Task brief: Reproduce the items below verbatim, starting with the line that contains "At what coordinates" and continuing through the line that contains "point(77,47)", both included.

Records from a data source:

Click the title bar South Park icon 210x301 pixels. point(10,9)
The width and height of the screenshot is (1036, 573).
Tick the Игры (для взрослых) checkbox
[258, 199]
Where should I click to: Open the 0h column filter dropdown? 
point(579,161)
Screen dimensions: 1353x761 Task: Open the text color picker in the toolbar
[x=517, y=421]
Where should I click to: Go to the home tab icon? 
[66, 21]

* * *

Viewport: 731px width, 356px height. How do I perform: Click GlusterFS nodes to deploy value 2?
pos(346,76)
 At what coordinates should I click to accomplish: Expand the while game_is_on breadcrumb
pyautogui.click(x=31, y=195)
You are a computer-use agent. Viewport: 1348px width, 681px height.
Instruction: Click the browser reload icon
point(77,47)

Solved exercise:
 At what coordinates should I click to accomplish: Expand the while game_is_on breadcrumb
pyautogui.click(x=31, y=195)
You are a computer-use agent. Viewport: 1348px width, 681px height.
Instruction: Click the browser reload icon
point(77,47)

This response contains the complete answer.